The method of phase-magnitude interpolation (PMI)

Now consider the method of phase-magnitude interpolation (PMI).

Figure 3: simplified, the essence of PMI algorithm in search of vertexes with cut peaks at magnitude spectrum combined with characteristic jumps on phase spectrum for further peak reconstruction by certain formulas

public static IEnumerable<Bin> Interpolate(this IList<Bin> spectrum, List<int> resonances = default)
{
	resonances?.Clear();

	var count = spectrum.Count / 2 - 4;
	for (var i = 0; i < count; i++)
	{
		/* Frequency (F); Magnitude (M); Phase (P); */
		spectrum[i + 0].Deconstruct(out var aF, out var aM, out var aP);
		spectrum[i + 1].Deconstruct(out var bF, out var bM, out var bP);
		spectrum[i + 2].Deconstruct(out var cF, out var cM, out var cP);
		spectrum[i + 3].Deconstruct(out var dF, out var dM, out var dP);

		double GetPeakProbabilityByPhase() => Math.Abs(cP - bP) / Pi.Single;
		double GetPeakProbabilityByMagnitude()
		{
			var bcM = (bM + cM) - (aM + dM) / Pi.Half;
			return 
				(aM < bcM && bcM > dM)
				&&
				(bM * 0.95 < bcM && bcM > cM * 0.95)
					? 0.95
					: 0.05;
		}

		var peakProbabilityByPhase = GetPeakProbabilityByPhase();
		var peakProbabilityByMagnitude = GetPeakProbabilityByMagnitude();

		var peakProbability = peakProbabilityByPhase * peakProbabilityByMagnitude;
		if (peakProbabilityByMagnitude > 0.5 && peakProbabilityByPhase < 0.5)
			resonances?.Add(i);

		if (peakProbability > 0.5)
		{
			/*
			var halfStepF = (cF - bF) / 2;
			var bcMiddleF = (bF + cF) / 2;
			var bcOffsetScale = (cM - bM) / (cM + bM);
			var bcF = bcMiddleF + bcOffsetScale * halfStepF;
			*/

			var bcF = (bF * bM + cF * cM) / (bM + cM);
			var bcM = (bM + cM) - (aM + dM) / Pi.Half;
			var bcP = bP + (bcF - bF) * (cP - bP) / (cF - bF);
			/* y(x) = y0 + ( x  - x0) * (y1 - y0) / (x1 - x0) */

			var abF = aF + (bcF - bF);
			var abM = aM;
			var abP = aP;

			var dcF = dF + (bcF - cF);
			var dcM = dM;
			var dcP = dP;

			yield return new(in abF, in abM, in abP);
			yield return new(in bcF, in bcM, in bcP);
			yield return new(in dcF, in dcM, in dcP);

			i += 3;
		}
		else
		{
			yield return new(in aF, in aM, in aP);
		}
	}
}

gitlab, bitbucket, github

Accurate measure of frequency, magnitude and phase of signal harmonics

There are three key lines

			var bcF = (bF * bM + cF * cM) / (bM + cM);
			var bcM = (bM + cM) - (aM + dM) / Pi.Half;
			var bcP = bP + (bcF - bF) * (cP - bP) / (cF - bF);
			/* y(x) = y0 + ( x  - x0) * (y1 - y0) / (x1 - x0) */

Exactly by these formulas the frequency, magnitude and phase of a leaked over the spectrum harmonic calculates with fairly high accuracy. The first and third formulas for frequency and phase had been derived intuitively, the second for magnitude had been chosen experimentally. At the time this article writing strictly mathematical justification for these formulas have not found.
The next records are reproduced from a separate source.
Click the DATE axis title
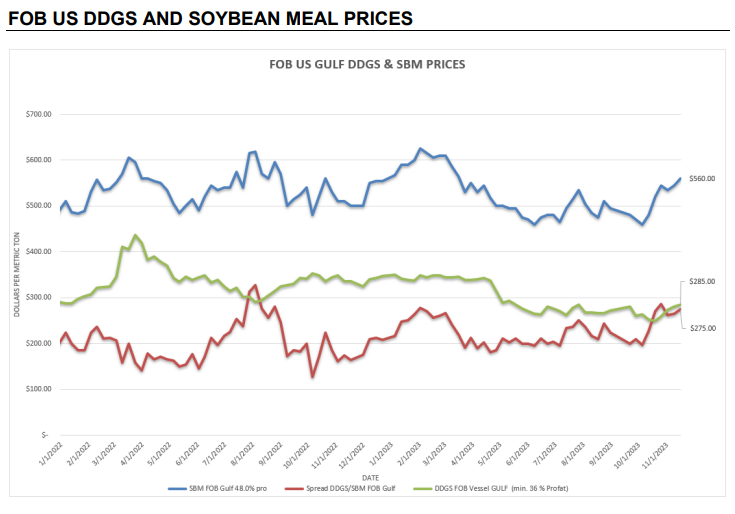 pyautogui.click(x=370, y=478)
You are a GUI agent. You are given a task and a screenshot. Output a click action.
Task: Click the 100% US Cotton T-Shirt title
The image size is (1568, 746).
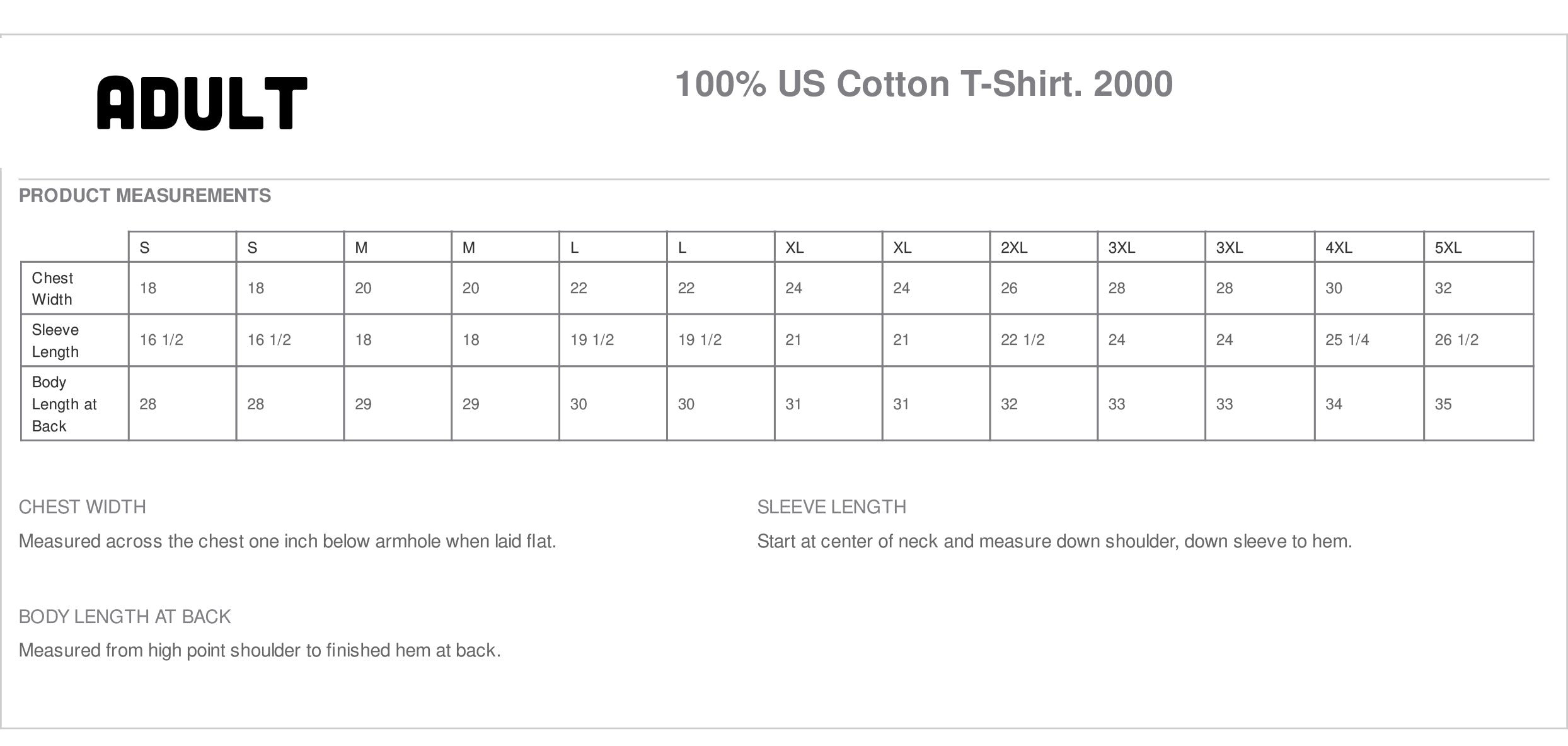tap(924, 84)
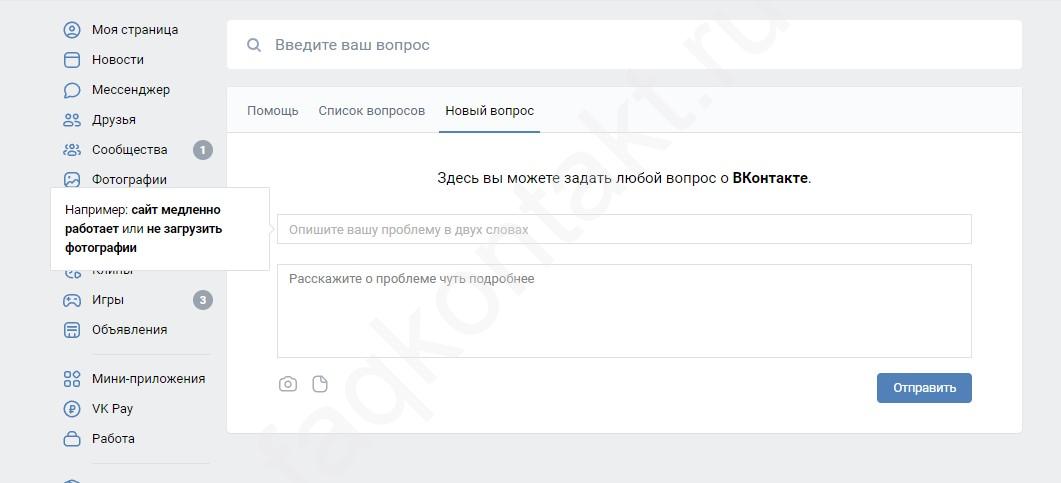Viewport: 1061px width, 483px height.
Task: Click the Mini-apps sidebar icon
Action: (72, 379)
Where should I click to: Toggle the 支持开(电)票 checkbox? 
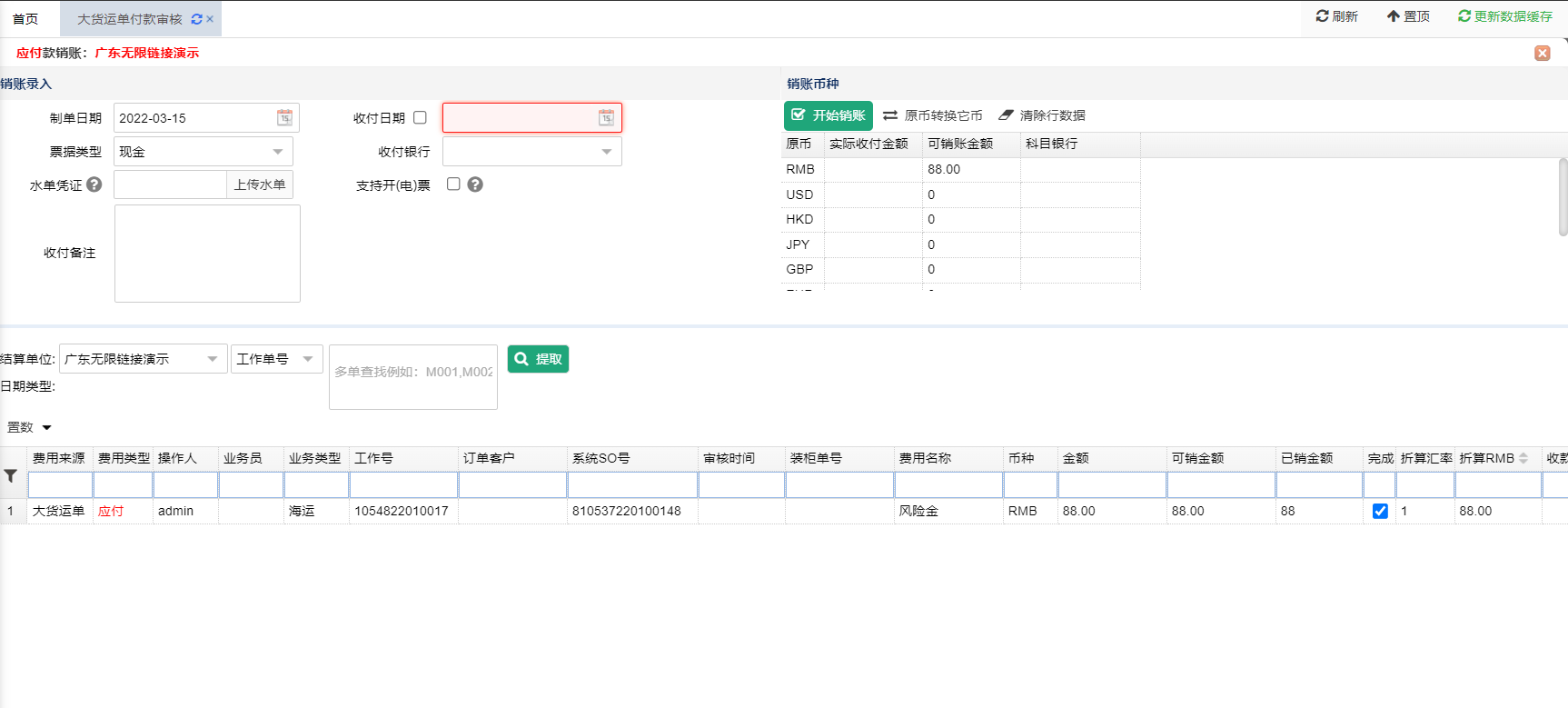point(453,184)
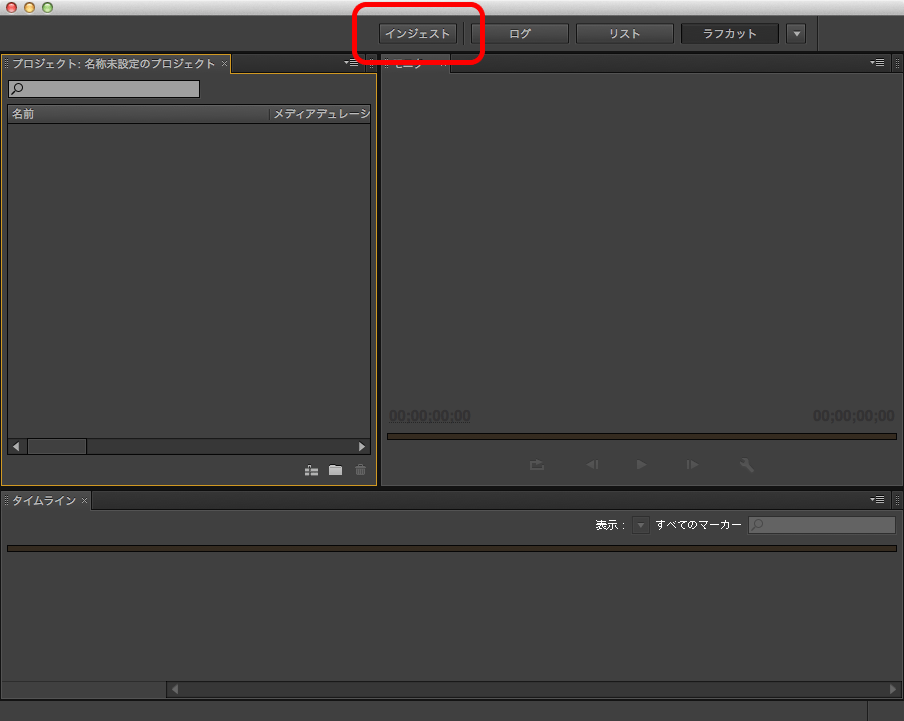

Noteworthy that presented formulas work best for a rectangular window, that is, they do not require additional preprocessing of a discrete frame. Using any other window functions only reduces their accuracy.

The presence of several nearby harmonics in the spectrum can introduce additional distortions into the interpolation accuracy, but for remote from each other harmonics the errors are reduced to a minimum.

From what observations are the formulas have been derived?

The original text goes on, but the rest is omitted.